What could be more wholesome for kids than some old fashioned claymation? Here is a clip from the Adventures of Mark Twain, because, hey, kids gotta learn about Satanism sometime!
Sweet baby Jesus. I’m glad I didn’t watch that under the influence of any herbal uh tea or anything.
Yeah, I should put a warning on that:
WARNING – Viewing this video under the influence of LSD will result in you jamming yourself in a garbage disposal.
Or sterilizing yourself with a potato peeler. Or sterilizing others with a potato peeler. (or pizza cutter, if you’re a boy)
That’s twice now with the potato peeler thing.
You need to write a guest article.
No! Pish is not ready until she has graduated from childish things like potato peelers, and graduated into lobster forks!
Oh, your name is Satan, and you want to play? SURE!
I know! I love how gullible these kids are. “I’m not allowed to take candy from strangers, but fruit from Satan? Why not?”
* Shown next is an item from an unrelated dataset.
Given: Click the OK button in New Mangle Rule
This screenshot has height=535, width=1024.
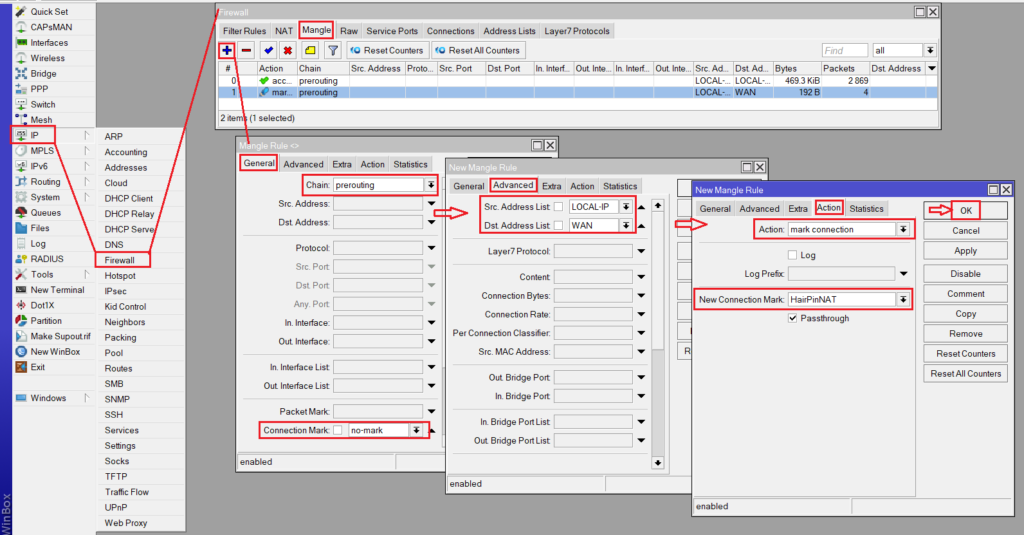Looking at the screenshot, I should click(x=965, y=210).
Man, and all this time, I have been driving an ice cream truck around my neighborhood. I should have been taking tips from Satan.
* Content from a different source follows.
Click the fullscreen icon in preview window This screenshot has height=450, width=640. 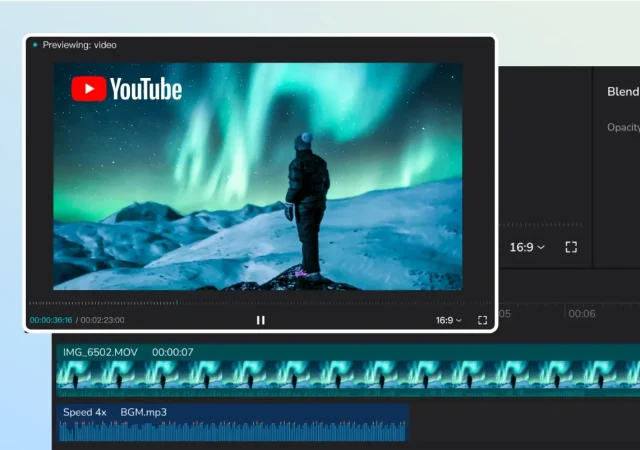[x=482, y=320]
Yeah, scratch the ice cream truck and the yellow van with “Real School Bus” written on it. You wanna lure small kids? Fruit and clay, that’s all you need.
I know I saw that as a child. Weird stuff, but didn’t think too much of it at the time.
And look what it did to you!
Absolute head-mess classic.
It would be if you had a head, but alas, you are but a thought.
MmmmWAHAHAHAHA! That’s the stuff.
You shoulda offed the little peckers, though…
“Wow! Its like an island!” –> There’s a statement of natural selection if I ever heard one.
That is a seriously fucked clip, the only thing I can do now is recommend it to friends who have kids.
“I didn’t learn it at all, it comes naaaaturally to me…”
That is weird and creepy. Please tell me you didn’t play it for your kids.
I didn’t, but I will now! I’ll let you know how it goes.